# Available data:

■ ■ ■ ■ ■

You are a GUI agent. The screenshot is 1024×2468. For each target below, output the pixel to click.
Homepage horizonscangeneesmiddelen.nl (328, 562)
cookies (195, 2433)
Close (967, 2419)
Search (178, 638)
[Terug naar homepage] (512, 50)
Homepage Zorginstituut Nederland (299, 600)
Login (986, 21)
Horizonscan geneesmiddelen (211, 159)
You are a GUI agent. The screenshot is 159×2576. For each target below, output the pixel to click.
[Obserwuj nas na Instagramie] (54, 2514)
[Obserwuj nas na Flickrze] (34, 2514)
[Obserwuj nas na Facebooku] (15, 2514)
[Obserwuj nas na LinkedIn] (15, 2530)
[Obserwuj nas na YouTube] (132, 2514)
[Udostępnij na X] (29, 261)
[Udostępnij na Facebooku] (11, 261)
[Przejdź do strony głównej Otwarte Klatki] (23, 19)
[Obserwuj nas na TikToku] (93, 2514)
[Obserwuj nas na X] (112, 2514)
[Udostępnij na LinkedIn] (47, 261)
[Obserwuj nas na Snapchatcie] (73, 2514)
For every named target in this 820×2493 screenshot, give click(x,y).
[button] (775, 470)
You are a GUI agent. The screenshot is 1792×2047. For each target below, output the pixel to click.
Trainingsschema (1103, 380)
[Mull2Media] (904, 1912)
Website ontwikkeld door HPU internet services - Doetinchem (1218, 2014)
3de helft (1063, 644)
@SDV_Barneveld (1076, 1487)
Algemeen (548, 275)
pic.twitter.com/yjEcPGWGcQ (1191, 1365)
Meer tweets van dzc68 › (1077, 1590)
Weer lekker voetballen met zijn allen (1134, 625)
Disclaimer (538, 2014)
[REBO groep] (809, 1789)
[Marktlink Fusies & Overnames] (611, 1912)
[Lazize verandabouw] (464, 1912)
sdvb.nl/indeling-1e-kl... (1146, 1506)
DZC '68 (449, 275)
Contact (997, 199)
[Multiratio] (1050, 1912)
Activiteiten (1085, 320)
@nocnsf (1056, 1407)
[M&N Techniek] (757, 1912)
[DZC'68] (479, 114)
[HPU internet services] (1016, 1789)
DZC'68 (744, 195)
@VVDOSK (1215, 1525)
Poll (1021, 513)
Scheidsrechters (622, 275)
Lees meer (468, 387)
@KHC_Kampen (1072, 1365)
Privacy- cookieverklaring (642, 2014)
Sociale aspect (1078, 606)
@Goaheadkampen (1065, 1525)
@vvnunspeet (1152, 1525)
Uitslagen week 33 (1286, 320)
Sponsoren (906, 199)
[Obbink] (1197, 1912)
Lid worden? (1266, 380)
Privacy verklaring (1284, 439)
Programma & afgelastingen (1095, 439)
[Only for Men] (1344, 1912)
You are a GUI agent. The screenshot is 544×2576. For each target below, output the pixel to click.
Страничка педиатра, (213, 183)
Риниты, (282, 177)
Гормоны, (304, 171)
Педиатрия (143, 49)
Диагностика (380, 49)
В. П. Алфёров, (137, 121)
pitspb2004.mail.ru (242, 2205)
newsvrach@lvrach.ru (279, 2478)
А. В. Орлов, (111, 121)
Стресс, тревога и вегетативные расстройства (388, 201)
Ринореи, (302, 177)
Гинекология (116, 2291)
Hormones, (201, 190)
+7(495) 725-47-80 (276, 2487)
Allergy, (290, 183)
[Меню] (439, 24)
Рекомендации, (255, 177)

■ ■ ■ ■ ■

# Assignment:
The string "Facebooku" marks the lines to return from the material. Copy each one.

# Solution to this problem:
[Obserwuj nas na Facebooku] (15, 2514)
[Udostępnij na Facebooku] (11, 261)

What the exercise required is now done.